There is also the massive issue of hospital reconfiguration. Many urban areas (London being the classic example) have too much acute capacity, some of which is of the wrong kind and in the wrong places. Dealing with this requires planning - not based on Mr Lansley's straw-man suggestions of "past patterns of delivery", but as the stroke review did, based on clinical evidence.

Planning, communicating and implementing this kind of change requires strategic management capacity. The Bill does not provide for that (indeed, abolishes it); nor does Mr Lansley's favoured placebo of competition. There are significant lessons on this in new NED of Monitor Keith Palmer's excellent suth-east London review for the Kings Fund, which concluded that  "market forces alone are unlikely to result in improvements in quality of care for patients in many hospitals, and could result in deterioration in some cases. The transfer of commissioning from primary care trusts and strategic health authorities to GP consortia increases the risks of deterioration in quality of care for some patients and a widening of the quality gap between best and worst performers".

Competition can certainly achieve some things. It can't do everything.

Mr Lansley goes on "in any other sector, it is the thousands of individual decisions to adopt a new technology – from, say, cassettes to compact discs to mp3 players – which combine to sweep away less effective services. And this individual creativity and innovation is best supported by competition".

Oh dear: no less confused.

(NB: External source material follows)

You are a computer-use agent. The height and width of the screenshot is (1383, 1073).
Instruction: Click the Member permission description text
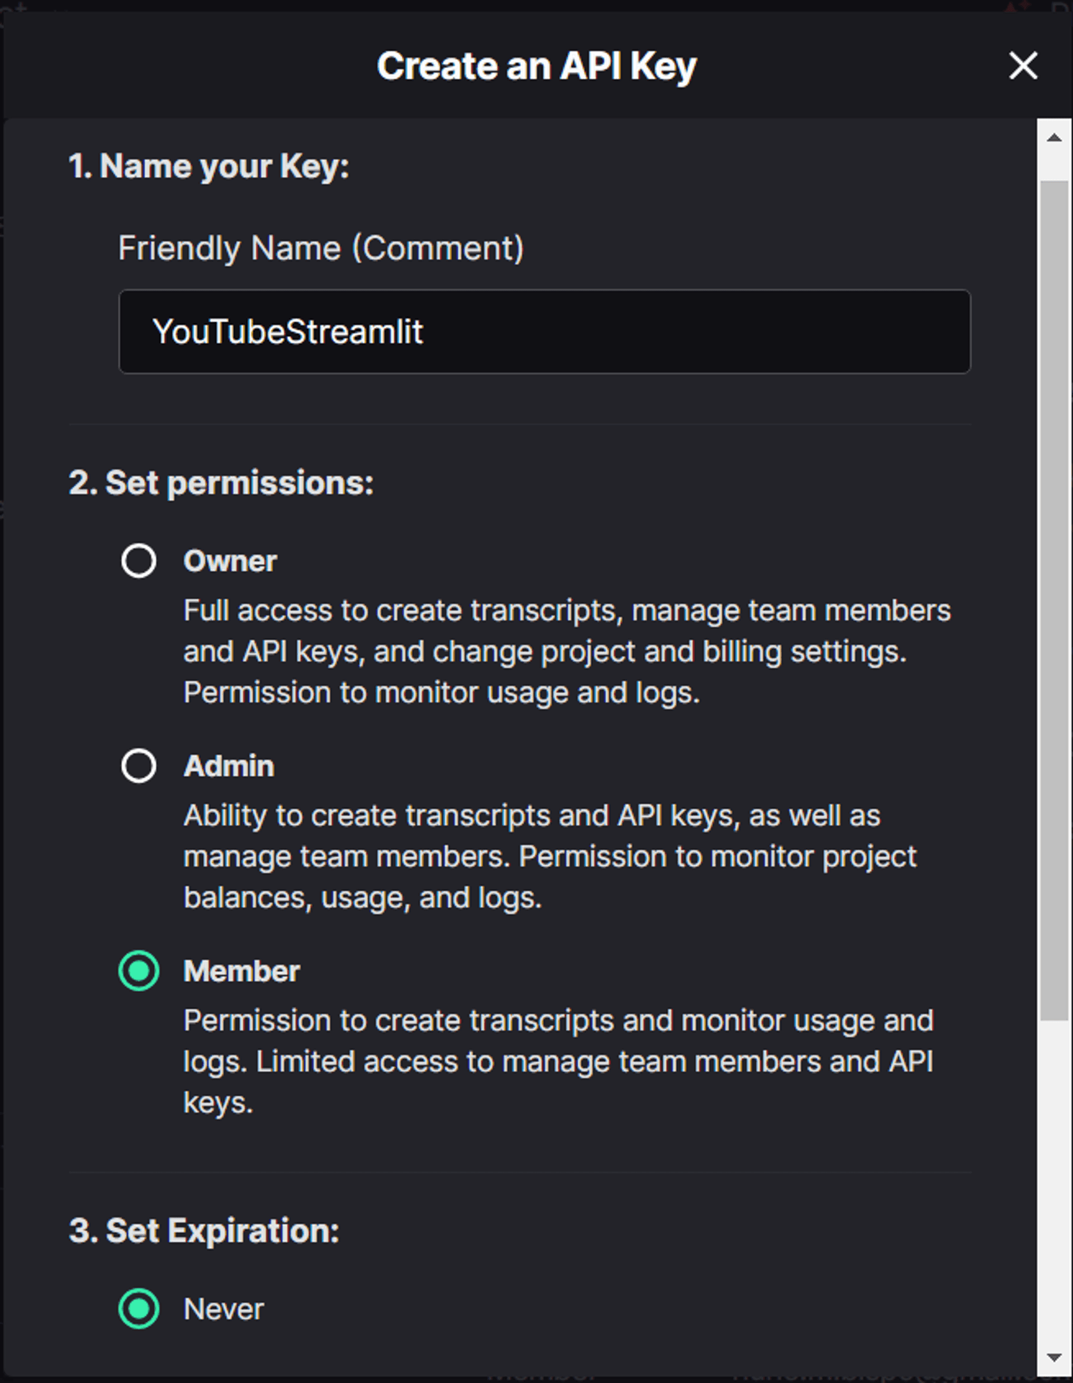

Healthcare is not any other sector, and is more frequently a 'distress purchase' than a consumer choice . It is also specialist labour-intensive. There are also issues of information asymmetry - producers know much more than consumers, and their products can be hard to compare - and of natural geographical monopolies. Making better or cheaper widgets is lovely, until somebody uses industrial grade silicone in your breast implants. PIP were sure using creativity and innovation to win in competition based on price.

Mr Lansley believes that competition "means simply that those who strive to innovate to provide the best possible care should find their efforts supported rather than stymied". Godfather of economics Adam Smith didn't: in Wealth Of Nations, he wrote, "people of the same trade seldom meet together ... but the conversation ends in a conspiracy against the public, or in some contrivance to raise prices".

Mr Lansley also says that competition "means giving patients more control over the care they receive, sharing in the decisions made about their treatment", which is a lovely definition of co-production, but an utterly ridiculous definition of competition.